Task item: Return the entries exactly. Images are not part of the copy.

Provided records:
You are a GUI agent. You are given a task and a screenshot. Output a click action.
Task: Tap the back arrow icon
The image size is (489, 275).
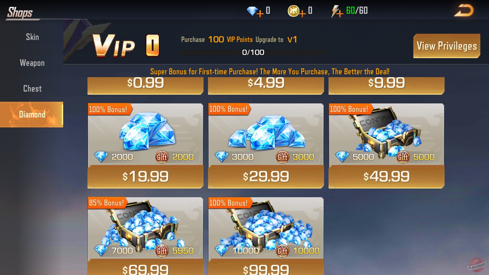(x=464, y=11)
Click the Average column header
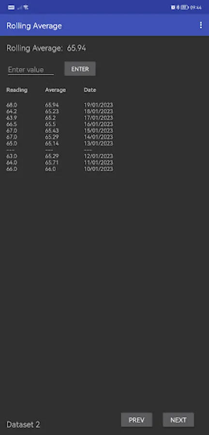 point(56,90)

The completed task:
You are a GUI agent. You are given a task and a screenshot. Output a click action.
Task: Tap the back arrow icon
The image size is (489, 275).
(x=464, y=11)
Click the Average column header
 point(56,90)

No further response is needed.